### [Exercise goal]
Please give back, word for word, each line from the start of the entries through the one in which "Given: Click the select-all" is found.

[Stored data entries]
Start of Block

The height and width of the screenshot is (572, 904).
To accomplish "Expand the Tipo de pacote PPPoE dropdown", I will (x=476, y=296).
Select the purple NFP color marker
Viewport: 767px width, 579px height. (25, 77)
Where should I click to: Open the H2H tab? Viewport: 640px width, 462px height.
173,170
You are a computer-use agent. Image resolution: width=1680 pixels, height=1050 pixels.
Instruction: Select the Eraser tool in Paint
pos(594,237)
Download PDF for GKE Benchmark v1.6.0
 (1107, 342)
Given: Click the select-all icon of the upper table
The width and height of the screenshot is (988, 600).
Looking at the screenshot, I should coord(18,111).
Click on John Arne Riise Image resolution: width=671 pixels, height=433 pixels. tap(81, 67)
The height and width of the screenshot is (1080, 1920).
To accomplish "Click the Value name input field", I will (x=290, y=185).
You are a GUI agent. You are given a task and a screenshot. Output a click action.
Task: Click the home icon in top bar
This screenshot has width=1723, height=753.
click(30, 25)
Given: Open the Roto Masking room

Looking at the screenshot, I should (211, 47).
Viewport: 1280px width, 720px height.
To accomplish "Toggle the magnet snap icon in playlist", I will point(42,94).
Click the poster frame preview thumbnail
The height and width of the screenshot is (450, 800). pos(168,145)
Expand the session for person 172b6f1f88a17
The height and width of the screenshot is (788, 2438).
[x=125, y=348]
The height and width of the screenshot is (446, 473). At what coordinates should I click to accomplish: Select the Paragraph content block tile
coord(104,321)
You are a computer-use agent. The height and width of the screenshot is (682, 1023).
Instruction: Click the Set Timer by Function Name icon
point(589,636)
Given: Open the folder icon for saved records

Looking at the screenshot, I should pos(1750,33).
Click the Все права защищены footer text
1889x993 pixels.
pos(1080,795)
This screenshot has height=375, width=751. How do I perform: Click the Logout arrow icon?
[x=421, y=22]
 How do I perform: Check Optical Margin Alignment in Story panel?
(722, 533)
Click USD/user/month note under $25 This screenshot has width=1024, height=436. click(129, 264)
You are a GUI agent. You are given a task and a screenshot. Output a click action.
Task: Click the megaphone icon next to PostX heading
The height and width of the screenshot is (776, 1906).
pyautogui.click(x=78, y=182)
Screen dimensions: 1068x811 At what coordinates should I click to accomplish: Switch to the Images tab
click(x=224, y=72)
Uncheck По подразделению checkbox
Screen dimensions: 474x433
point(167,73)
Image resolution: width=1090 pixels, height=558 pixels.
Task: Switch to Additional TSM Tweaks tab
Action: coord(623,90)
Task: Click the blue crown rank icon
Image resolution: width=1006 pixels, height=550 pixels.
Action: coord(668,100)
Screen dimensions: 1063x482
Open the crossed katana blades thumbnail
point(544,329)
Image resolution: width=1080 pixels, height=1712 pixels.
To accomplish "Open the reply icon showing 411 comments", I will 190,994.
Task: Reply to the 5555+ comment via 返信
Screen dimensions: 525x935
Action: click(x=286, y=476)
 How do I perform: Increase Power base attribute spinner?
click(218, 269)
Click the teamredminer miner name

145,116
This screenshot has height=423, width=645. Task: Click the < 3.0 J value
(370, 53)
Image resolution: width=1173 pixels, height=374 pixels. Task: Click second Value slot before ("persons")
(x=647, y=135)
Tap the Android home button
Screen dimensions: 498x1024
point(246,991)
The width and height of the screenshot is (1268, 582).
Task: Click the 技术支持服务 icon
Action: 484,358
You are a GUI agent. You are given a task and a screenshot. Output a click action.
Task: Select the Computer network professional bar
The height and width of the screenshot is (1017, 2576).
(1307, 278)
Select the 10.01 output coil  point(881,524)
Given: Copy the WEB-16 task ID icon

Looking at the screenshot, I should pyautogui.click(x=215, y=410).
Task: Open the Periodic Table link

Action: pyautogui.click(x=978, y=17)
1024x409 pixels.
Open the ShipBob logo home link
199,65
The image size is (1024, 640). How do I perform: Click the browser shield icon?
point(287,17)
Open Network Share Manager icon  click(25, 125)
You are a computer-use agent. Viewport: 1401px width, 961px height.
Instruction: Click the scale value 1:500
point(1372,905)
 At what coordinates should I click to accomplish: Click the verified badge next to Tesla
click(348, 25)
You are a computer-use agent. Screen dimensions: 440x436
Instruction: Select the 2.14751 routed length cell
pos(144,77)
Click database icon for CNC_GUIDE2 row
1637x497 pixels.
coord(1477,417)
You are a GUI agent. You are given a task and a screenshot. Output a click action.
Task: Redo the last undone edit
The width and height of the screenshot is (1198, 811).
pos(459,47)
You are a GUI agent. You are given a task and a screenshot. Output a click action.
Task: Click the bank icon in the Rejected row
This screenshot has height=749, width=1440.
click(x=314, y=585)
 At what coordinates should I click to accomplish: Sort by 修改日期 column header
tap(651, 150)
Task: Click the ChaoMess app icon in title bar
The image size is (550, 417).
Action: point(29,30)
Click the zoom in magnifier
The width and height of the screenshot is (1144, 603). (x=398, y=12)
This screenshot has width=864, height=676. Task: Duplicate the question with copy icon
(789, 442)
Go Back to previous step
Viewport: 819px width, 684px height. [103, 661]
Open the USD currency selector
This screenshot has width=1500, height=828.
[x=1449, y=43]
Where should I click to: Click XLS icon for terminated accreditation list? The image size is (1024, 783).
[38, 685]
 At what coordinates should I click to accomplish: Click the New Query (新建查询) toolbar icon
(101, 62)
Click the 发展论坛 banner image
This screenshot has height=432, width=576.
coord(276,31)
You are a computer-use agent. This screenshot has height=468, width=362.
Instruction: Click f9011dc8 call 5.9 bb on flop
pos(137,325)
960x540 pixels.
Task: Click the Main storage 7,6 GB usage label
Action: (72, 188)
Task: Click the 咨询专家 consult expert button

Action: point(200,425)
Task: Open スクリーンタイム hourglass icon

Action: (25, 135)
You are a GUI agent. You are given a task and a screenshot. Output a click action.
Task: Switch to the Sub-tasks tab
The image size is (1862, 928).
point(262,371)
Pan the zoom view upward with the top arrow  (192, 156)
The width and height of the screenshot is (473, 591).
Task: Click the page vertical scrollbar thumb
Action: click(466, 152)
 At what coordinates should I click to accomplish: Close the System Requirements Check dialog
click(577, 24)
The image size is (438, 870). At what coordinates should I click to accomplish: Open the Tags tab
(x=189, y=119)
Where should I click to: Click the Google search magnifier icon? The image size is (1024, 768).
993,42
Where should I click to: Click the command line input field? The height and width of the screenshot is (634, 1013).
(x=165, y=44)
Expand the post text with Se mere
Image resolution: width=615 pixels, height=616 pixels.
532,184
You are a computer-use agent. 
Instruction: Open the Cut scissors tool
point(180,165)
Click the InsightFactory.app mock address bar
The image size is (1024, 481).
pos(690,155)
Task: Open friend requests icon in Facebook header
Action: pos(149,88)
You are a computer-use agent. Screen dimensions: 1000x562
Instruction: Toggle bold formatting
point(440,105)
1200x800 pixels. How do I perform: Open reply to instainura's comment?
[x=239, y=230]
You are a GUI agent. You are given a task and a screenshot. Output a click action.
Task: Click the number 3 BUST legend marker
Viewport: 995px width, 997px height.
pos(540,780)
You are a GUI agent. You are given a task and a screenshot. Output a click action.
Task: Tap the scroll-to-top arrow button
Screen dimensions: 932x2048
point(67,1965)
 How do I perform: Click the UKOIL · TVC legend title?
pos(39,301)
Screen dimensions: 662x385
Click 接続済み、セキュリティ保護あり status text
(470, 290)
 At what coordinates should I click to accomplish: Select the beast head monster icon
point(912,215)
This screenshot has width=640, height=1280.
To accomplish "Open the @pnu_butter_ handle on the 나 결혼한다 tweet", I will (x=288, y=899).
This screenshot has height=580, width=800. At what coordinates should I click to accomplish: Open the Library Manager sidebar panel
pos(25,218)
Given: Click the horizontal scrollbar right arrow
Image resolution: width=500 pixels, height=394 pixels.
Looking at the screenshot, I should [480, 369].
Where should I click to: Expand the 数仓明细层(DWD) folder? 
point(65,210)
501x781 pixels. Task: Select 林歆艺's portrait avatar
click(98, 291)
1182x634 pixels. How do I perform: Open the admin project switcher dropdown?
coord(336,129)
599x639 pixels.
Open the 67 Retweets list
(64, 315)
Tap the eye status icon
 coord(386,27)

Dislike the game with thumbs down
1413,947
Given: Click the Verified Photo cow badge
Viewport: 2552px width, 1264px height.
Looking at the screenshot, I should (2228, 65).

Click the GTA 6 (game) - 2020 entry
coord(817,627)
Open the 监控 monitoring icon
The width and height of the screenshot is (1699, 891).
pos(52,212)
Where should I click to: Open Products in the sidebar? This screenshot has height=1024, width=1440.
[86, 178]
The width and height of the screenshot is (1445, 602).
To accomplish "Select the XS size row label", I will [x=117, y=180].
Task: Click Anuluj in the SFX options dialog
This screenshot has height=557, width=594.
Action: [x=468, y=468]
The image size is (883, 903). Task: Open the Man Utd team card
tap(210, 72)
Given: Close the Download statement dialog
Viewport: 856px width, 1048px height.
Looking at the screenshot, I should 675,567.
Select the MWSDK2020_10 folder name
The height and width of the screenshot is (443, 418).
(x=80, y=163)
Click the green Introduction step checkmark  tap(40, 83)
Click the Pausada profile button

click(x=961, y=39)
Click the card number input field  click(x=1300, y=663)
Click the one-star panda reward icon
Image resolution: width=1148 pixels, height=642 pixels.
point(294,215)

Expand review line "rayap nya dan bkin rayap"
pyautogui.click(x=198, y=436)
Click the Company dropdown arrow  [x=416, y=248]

End of Block

### [Completed task]
The height and width of the screenshot is (572, 904).
To accomplish "Expand the Tipo de pacote PPPoE dropdown", I will (x=476, y=296).
Select the purple NFP color marker
Viewport: 767px width, 579px height. (25, 77)
Where should I click to: Open the H2H tab? Viewport: 640px width, 462px height.
173,170
You are a computer-use agent. Image resolution: width=1680 pixels, height=1050 pixels.
Instruction: Select the Eraser tool in Paint
pos(594,237)
Download PDF for GKE Benchmark v1.6.0
 (1107, 342)
Given: Click the select-all icon of the upper table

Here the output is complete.